#### Written request
Change "icon" to "symbol" everywhere in the lines below and copy them out otherwise unchanged, leaving out the pictures.

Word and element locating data
** BEGIN **

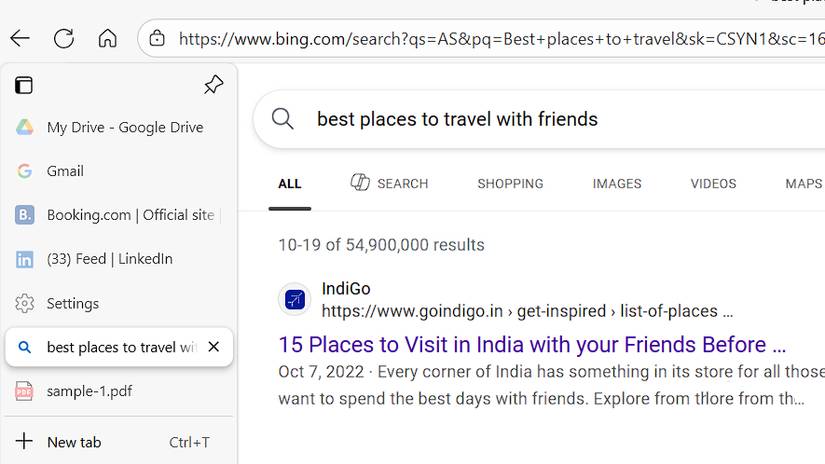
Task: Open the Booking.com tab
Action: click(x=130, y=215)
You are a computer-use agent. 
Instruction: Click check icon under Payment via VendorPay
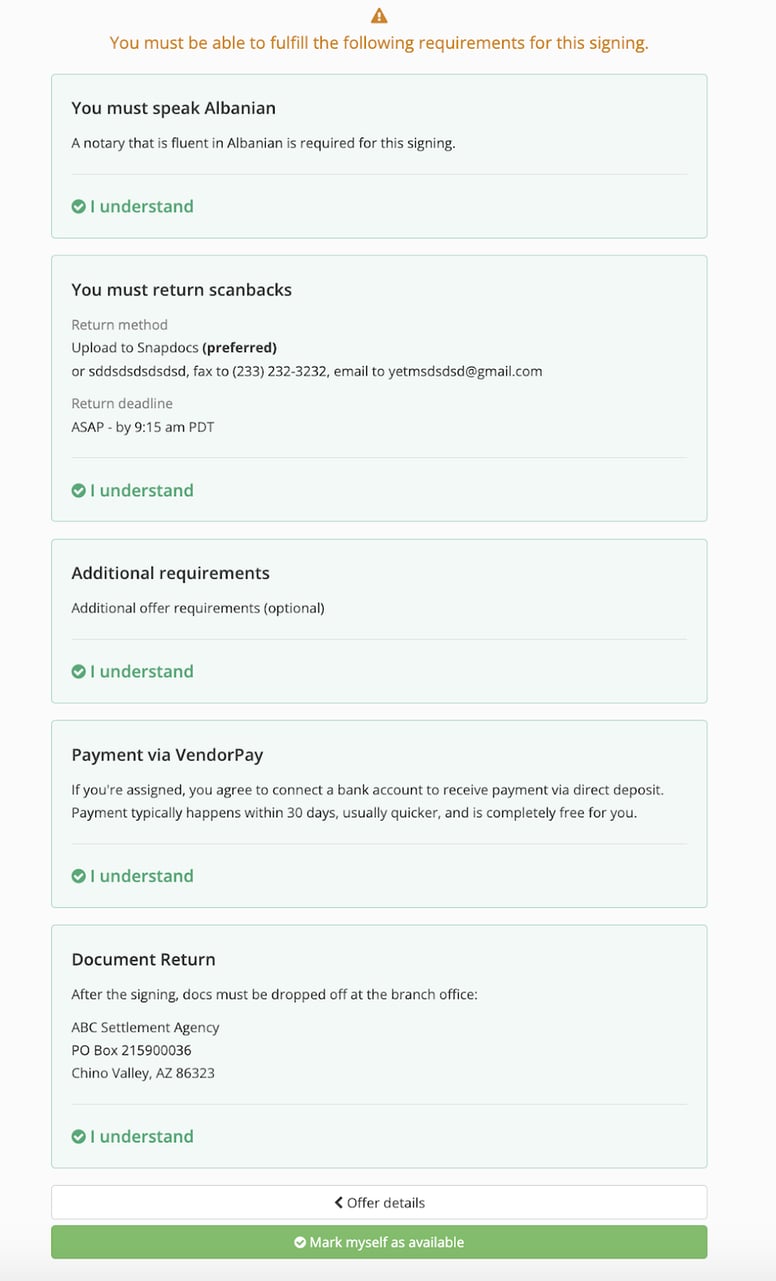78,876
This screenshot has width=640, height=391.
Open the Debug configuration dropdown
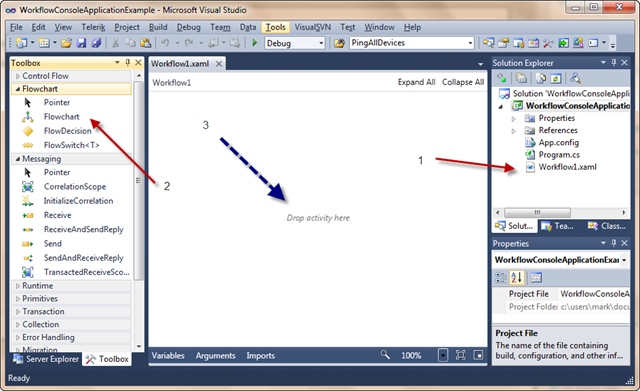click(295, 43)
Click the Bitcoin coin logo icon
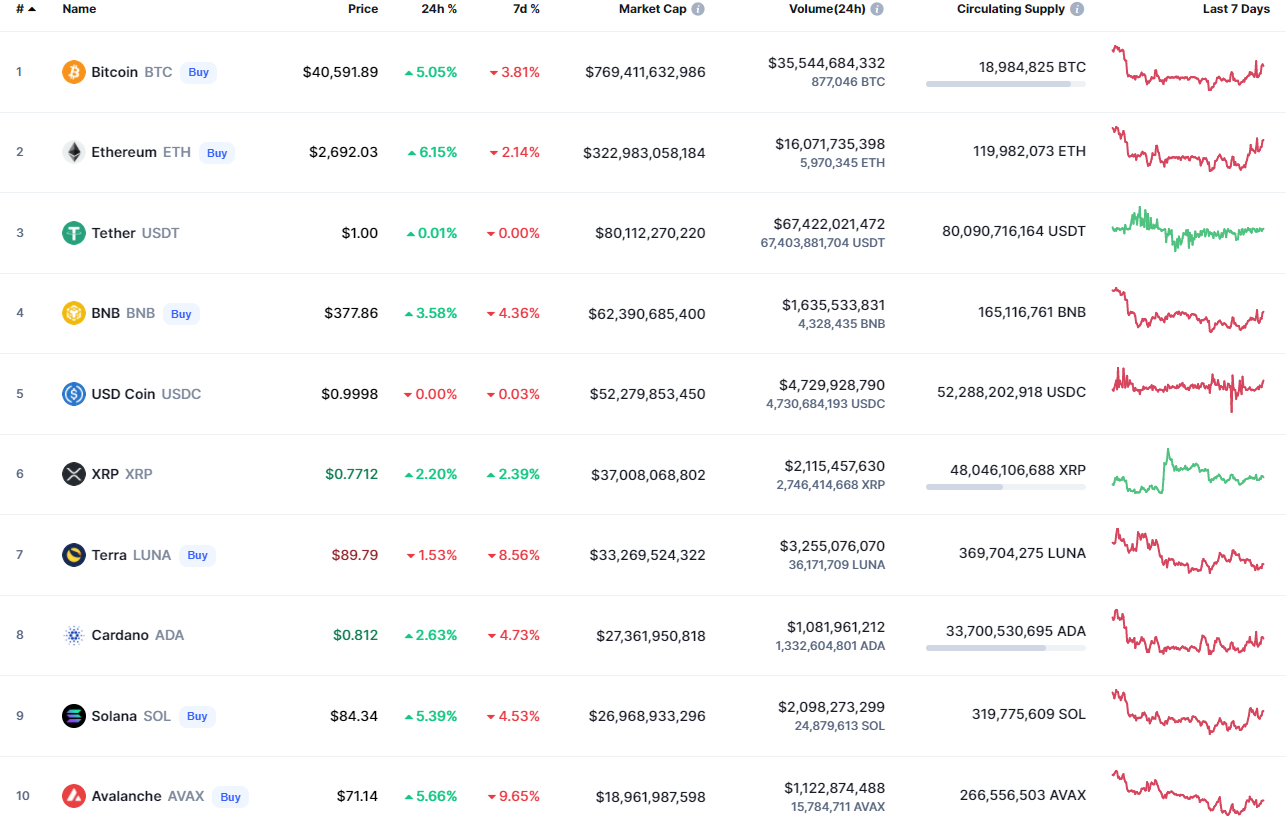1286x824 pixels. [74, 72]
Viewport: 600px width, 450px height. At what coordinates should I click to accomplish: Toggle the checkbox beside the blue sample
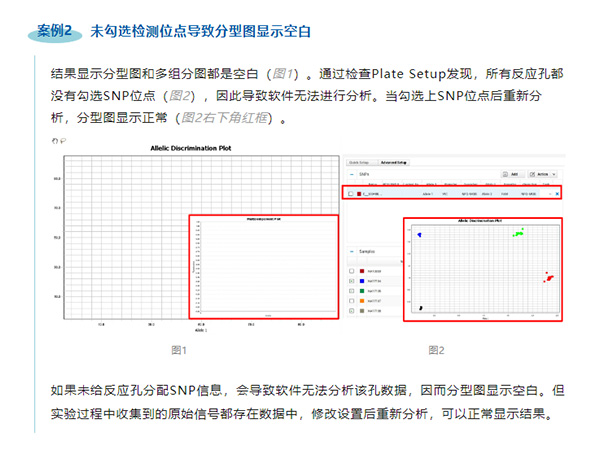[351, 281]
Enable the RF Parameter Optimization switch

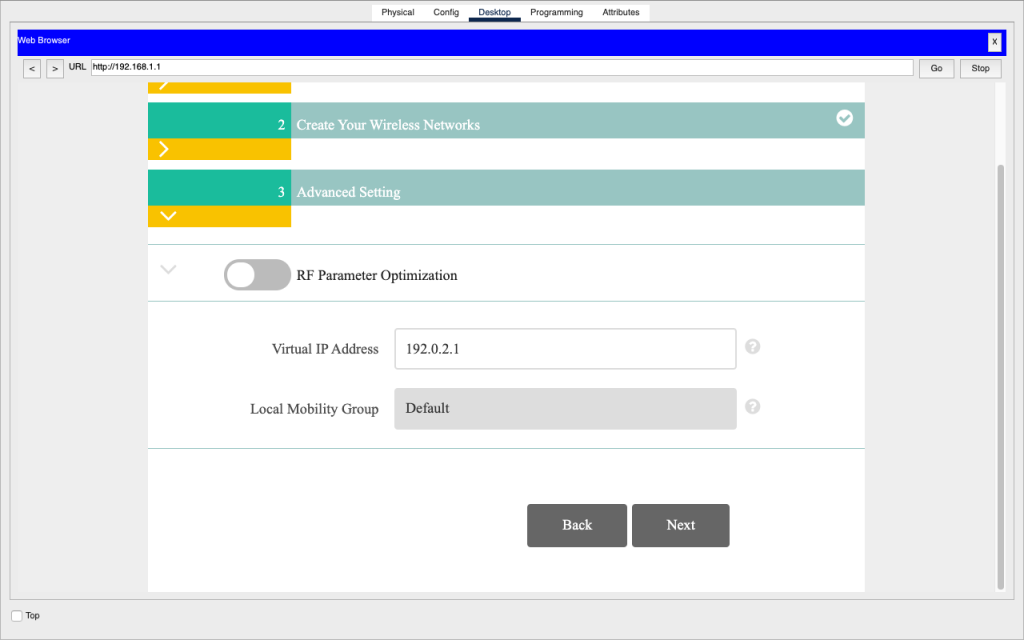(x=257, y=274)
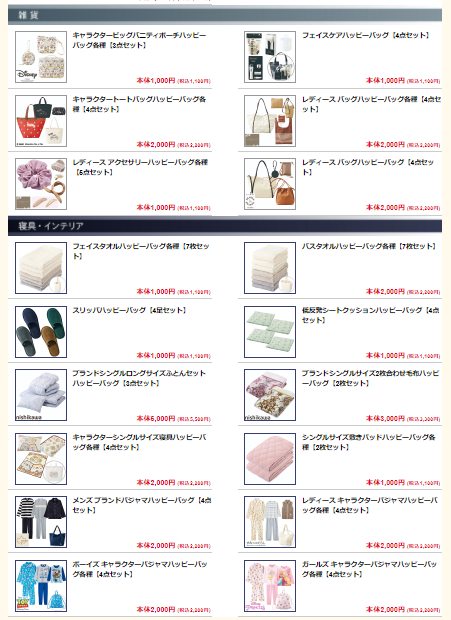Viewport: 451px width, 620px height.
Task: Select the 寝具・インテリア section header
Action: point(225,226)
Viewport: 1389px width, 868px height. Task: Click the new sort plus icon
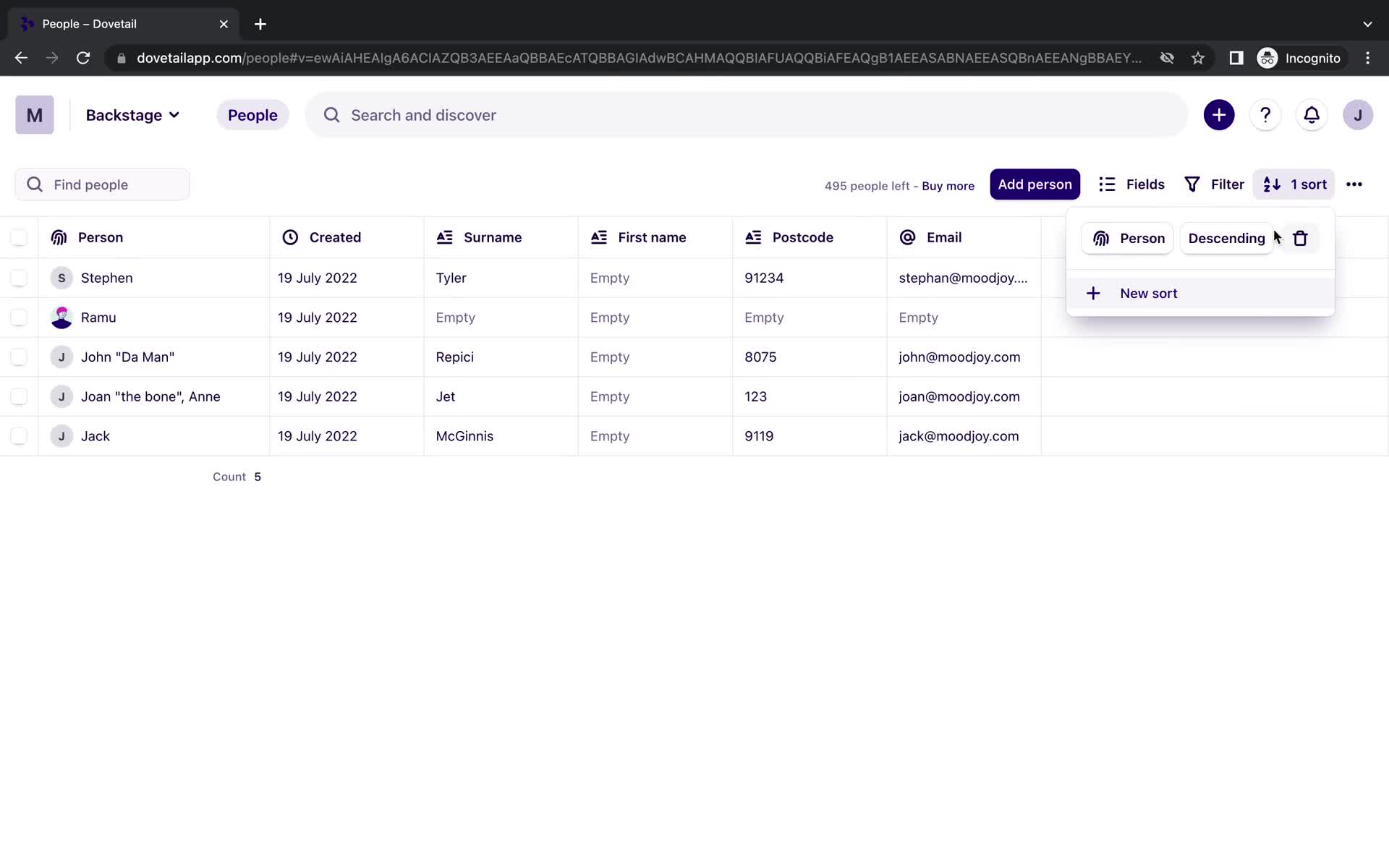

** END **

#### Answer to the problem
Task: Open the Booking.com tab
Action: click(x=130, y=215)
You are a computer-use agent. 
Instruction: Click check symbol under Payment via VendorPay
78,876
This screenshot has width=640, height=391.
Open the Debug configuration dropdown
click(295, 43)
Click the Bitcoin coin logo symbol
1286x824 pixels. [74, 72]
Viewport: 600px width, 450px height. At what coordinates should I click to accomplish: Toggle the checkbox beside the blue sample
[351, 281]
Enable the RF Parameter Optimization switch

(x=257, y=274)
Viewport: 451px width, 620px height.
Task: Select the 寝具・インテリア section header
Action: point(225,226)
Viewport: 1389px width, 868px height. Task: Click the new sort plus symbol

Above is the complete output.